Two of Ric's six children have appeared in the show; oldest son Leo Griffin, who Ric initially hoped would follow him into medicine, but died in series ten from a heroin overdose, and daughter Jess Griffin, who worked alongside him at Holby City Hospital as an AAU nurse. Through Jess and Leo, Ric had three grandsons. Two died as infants, but Jess's second son Jacob survived, and is still with Jess.

In the show's tenth series, Ric applied for the position of Director of Surgery, making an underhand deal to turn the position over to Connie Beauchamp in return for her support with his application. As each of the other candidates dropped out or were rejected, Ric was moments away from being offered the position, when he was called away to identify his son's body.

Later in mid series 11, Connie reminded Ric, that the director of surgery job was up and he had to pass it over to her like they had agreed. But Ric didn't and made out that he had resigned and had to give three months' notice. Connie found out that he was lying. In the end Connie and Ric constantly battled each other, but Ric still holds down the position of the job.

Ric had recently introduced breathalyser tests as part of his zero tolerance policy. Annalese Carson failed hers. Ric promised to cover it up as long as Paul Rose supervised her in theatre. But Connie found out and reported it to Jayne.

A full investigation was held into the death of Steve Hewitt. He was a friend and patient of Connie's who died during an operation Michael Spence was performing. Ric had previously refused to operate on him as he was a zero tolerance patient, but his condition deteriorated. Michael Spence operated on Steve Hewitt. Annalese was the anaesthetist in the operation and she had not given proper drugs when he arrested and died on the table. His wife wanted an investigation, and Kathy Hewitt blamed Ric. An investigation was held and Connie discovered the hidden information Michael had tried to hide.

In episode thirty-five of series eleven, Ric Griffin was informed by Jayne Grayson that she had lost confidence in his leadership as director of surgery and was planning to ask the board to re-advertise the position. At the end of the episode, Jayne is seen handing a piece of paper with details of the director of surgery job to Connie.

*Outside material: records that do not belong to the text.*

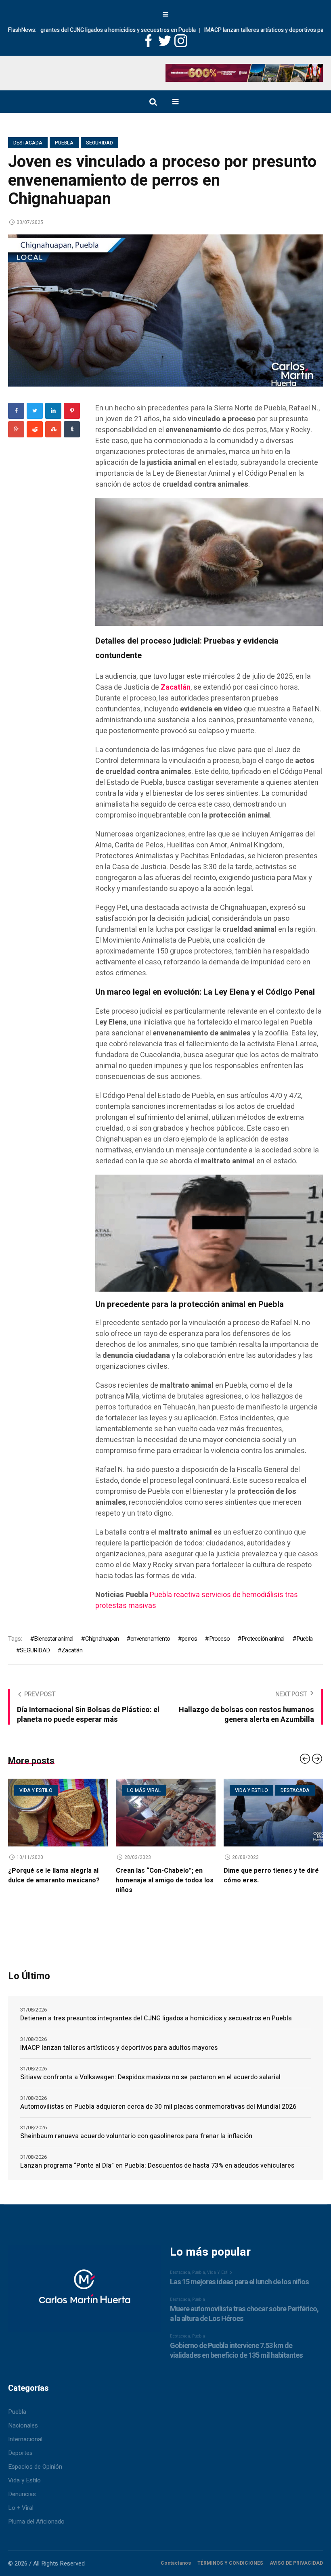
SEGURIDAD (35, 1650)
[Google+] (16, 429)
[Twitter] (35, 411)
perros (189, 1638)
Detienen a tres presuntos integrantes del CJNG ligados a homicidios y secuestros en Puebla (156, 2018)
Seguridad (99, 142)
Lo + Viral (21, 2507)
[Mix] (53, 429)
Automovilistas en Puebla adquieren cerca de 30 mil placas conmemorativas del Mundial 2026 (158, 2107)
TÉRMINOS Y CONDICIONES (230, 2563)
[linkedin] (53, 411)
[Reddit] (35, 429)
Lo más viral (36, 1790)
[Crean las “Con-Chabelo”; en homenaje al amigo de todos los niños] (58, 1812)
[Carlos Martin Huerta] (84, 2292)
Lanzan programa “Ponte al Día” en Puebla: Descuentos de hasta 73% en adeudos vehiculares (157, 2165)
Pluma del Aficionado (36, 2521)
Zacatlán (71, 1650)
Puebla (64, 142)
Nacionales (23, 2425)
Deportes (20, 2452)
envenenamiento (150, 1638)
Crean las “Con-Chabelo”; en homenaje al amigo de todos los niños (57, 1880)
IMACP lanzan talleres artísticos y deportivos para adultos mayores (226, 30)
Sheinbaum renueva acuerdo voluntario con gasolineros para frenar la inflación (136, 2136)
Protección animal (262, 1638)
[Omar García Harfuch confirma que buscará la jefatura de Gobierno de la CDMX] (273, 1812)
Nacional (289, 1790)
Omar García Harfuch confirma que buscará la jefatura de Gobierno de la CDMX (270, 1880)
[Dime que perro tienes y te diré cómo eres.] (166, 1812)
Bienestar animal (53, 1638)
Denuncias (22, 2494)
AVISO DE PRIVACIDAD (296, 2563)
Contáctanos (176, 2563)
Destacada (27, 142)
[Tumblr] (72, 429)
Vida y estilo (143, 1790)
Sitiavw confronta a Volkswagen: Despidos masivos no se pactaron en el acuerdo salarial (150, 2077)
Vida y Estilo (24, 2480)
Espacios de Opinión (35, 2466)
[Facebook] (16, 411)
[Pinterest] (72, 411)
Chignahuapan (102, 1638)
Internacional (25, 2439)
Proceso (219, 1638)
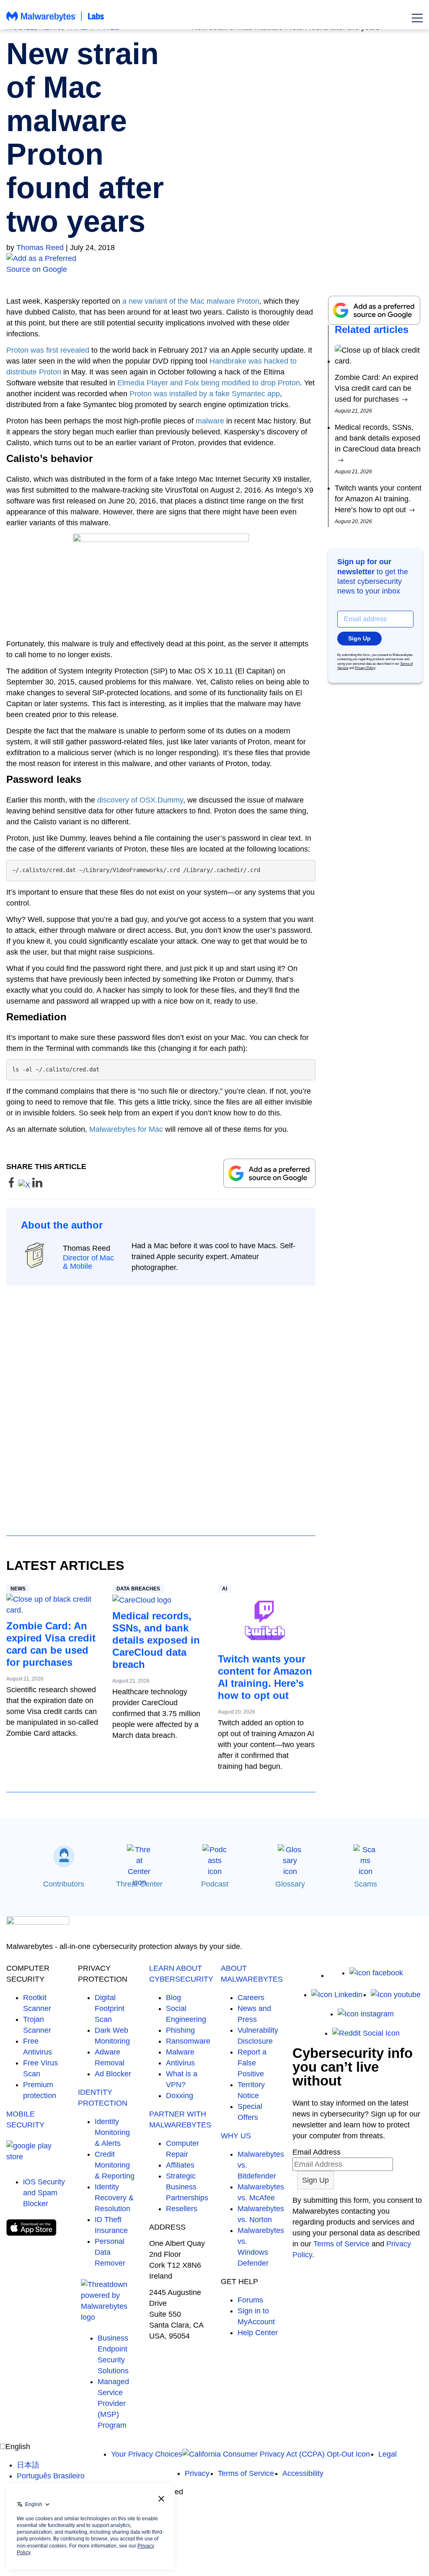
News (18, 1589)
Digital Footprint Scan (109, 2008)
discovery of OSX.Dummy (140, 800)
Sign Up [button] (359, 638)
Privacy (197, 2473)
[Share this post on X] (25, 1185)
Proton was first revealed (47, 350)
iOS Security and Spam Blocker (44, 2193)
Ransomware (188, 2041)
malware (210, 421)
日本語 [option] (28, 2465)
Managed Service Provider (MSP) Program (113, 2403)
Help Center (258, 2332)
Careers (251, 1997)
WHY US (236, 2136)
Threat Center (139, 1884)
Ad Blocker (113, 2074)
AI (224, 1589)
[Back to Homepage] (55, 20)
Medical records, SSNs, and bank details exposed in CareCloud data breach (156, 1640)
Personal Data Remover (110, 2252)
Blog (173, 1997)
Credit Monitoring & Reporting (114, 2165)
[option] (51, 2465)
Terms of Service (341, 2244)
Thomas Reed (40, 247)
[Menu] (417, 18)
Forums (250, 2300)
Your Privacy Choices (146, 2454)
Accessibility (302, 2473)
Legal (387, 2454)
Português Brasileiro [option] (51, 2476)
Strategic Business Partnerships (187, 2187)
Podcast (214, 1884)
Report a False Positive (252, 2063)
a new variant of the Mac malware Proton (190, 301)
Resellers (181, 2208)
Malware (180, 2052)
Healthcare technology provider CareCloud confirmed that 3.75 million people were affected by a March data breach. (156, 1714)
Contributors (63, 1884)
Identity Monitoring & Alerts (112, 2132)
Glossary (290, 1884)
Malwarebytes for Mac (126, 1129)
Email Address (316, 2152)
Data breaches (138, 1589)
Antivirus (180, 2063)
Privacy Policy (365, 668)
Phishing (180, 2030)
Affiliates (180, 2165)
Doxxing (179, 2095)
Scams (365, 1884)
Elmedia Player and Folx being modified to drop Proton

During season 17 episode 32, "The Ides of March" (May 2015), Ric took an extended break from Holby to visit his daughter Jess in Australia. He returned in the episode "Beginnings" (season 18, episode 12), aired on 29 December 2015; however, he was out of place upon his return owing to his extended absence.

==Reception==
Quarshie has been nominated for several awards for his portrayal of Ric, and won "Favourite Male TV Star" at the 2008 Screen Nation Awards. He was nominated for the "Male Performance in TV" award at the 2006 Screen Nation Awards, and received a Mention in the same category in 2007. Quarshie was named 23rd "Best Actor" in the 2004 BBC Drama Awards, and came 22nd the following year. He was long-listed for the "Most Popular Actor" award at the 2004 and 2005 National Television Awards, and was also long-listed for the "Best Actor" award at the 2004 TV Quick Awards.